-------- TEKST STRONY

Nasza Loteria SR - pasek na kartach artykułów

Miasto to ja!

Dariusz Knapik
Burmistrz Nakła powołał niedawno pełnomocnika do walki z korupcją i innymi patologiami drążącymi miasto. Warto, by pełnomocnik zainteresował się bliżej swoim szefem.

     Przez pierwsze miesiące urzędowania burmistrz Nakła, Piotr Centała urządzał sobie gabinet, kazał miejskiej straży zaciągnąć przed nim warty, zwalniał urzędników, rozdawał funkcje i posady swoim poplecznikom. Wreszcie zwrócił gospodarskie oko na "Wodociągi", podległą sobie spółkę komunalną.
     Pod koniec lutego 2003 roku odwołał prawie całą 5-osobową radę nadzorczą spółki. Na jej czele stanął teraz Stefan Sukacz, bliski współpracownik Centały w kampanii wyborczej. Po kilku dniach nowa rada zwołała konferencję prasową, z udziałem burmistrza. Dziennikarze z Bydgoszczy i Nakła dowiedzieli się, że w spółce bardzo źle się dzieje, a jej szefowie rozrzutnie gospodarują publicznym groszem.
     W kolejnych tygodniach szef i członkowie rady zaczęli grzebać w dokumentach, przesłuchiwać pracowników, badać koszta szkoleń, delegacje itd. Śledztwo toczyło się za plecami prezesa spółki, Jerzego Żmudy, który z rezygnacją oczekiwał na dymisję.
     Gdy burmistrz zgłodnieje
     
Na początku maja Centała wezwał Żmudę do ratusza. Prezes jechał jak na ścięcie. Ku zaskoczeniu burmistrz przyjął go sympatycznie, powiedział, że chce porozmawiać o firmie, obejrzeć zakład i oczyszczalnię ścieków. Na razie jednak pojadą coś zjeść, bo zgłodniał. Zadysponował, że udadzą się pod Nakło, do znanego lokalu "Cieszymir" w Rudzie. Do ekipy dołączył zastępca burmistrza, Andrzej Krupiński.

----------------

[POLECENIE]
Podaj na podstawie tekstu strony, kto stanął na czele rady nadzorczej spółki „Wodociągi” pod koniec lutego 2003 roku.

-------- DOSTARCZONY MATERIAŁ

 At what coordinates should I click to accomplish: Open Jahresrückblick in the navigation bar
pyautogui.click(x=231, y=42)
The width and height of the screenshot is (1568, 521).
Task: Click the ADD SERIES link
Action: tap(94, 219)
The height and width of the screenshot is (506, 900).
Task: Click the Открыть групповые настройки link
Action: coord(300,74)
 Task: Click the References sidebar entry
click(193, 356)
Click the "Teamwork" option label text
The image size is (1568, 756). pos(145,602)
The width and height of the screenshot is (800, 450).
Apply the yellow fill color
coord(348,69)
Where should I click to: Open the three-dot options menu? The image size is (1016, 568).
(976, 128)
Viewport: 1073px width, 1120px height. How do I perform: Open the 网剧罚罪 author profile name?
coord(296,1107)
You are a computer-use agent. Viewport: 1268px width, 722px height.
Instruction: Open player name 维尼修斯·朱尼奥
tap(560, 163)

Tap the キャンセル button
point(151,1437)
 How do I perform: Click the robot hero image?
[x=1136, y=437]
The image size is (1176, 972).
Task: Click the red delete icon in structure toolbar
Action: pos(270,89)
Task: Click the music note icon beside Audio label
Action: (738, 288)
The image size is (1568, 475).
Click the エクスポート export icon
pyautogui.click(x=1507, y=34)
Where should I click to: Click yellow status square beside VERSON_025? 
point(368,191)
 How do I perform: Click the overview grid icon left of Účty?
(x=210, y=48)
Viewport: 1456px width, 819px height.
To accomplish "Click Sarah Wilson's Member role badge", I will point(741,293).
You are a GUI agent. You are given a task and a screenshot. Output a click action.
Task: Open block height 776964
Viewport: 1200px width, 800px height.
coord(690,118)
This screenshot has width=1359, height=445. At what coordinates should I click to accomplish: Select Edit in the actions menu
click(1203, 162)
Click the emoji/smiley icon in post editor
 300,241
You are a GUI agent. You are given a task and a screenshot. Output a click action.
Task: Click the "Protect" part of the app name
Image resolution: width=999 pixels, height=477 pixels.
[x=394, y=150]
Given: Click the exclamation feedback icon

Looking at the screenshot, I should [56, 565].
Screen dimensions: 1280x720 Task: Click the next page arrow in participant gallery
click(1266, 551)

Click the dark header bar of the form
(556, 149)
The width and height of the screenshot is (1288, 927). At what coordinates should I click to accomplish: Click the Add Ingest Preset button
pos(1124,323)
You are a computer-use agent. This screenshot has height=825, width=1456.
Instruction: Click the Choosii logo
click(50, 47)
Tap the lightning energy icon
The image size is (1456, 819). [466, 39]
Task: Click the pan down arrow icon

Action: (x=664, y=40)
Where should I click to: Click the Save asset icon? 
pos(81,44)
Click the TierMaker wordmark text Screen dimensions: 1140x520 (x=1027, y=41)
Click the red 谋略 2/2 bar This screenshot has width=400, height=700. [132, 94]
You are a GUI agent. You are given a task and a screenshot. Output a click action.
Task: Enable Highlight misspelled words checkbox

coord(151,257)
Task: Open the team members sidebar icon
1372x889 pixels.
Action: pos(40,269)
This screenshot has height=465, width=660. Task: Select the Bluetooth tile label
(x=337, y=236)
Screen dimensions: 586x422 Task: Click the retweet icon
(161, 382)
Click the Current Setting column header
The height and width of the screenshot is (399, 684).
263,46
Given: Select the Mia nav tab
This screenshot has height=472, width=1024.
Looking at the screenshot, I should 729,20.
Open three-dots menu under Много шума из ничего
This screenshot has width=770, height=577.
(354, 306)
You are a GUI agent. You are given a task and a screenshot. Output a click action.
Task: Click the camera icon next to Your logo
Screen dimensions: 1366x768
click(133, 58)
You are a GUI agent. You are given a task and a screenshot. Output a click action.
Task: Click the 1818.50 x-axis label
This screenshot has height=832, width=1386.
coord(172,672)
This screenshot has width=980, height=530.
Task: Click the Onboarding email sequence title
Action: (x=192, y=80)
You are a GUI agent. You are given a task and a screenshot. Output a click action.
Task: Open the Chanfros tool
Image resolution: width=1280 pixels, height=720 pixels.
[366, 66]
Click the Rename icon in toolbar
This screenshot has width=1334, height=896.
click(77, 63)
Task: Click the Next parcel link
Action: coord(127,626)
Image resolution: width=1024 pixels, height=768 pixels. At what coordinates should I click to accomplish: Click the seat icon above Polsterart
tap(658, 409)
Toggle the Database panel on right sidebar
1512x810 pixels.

----------------

[WYKONANE ZADANIE]
Stefan Sukacz, bliski współpracownik Centały w kampanii wyborczej.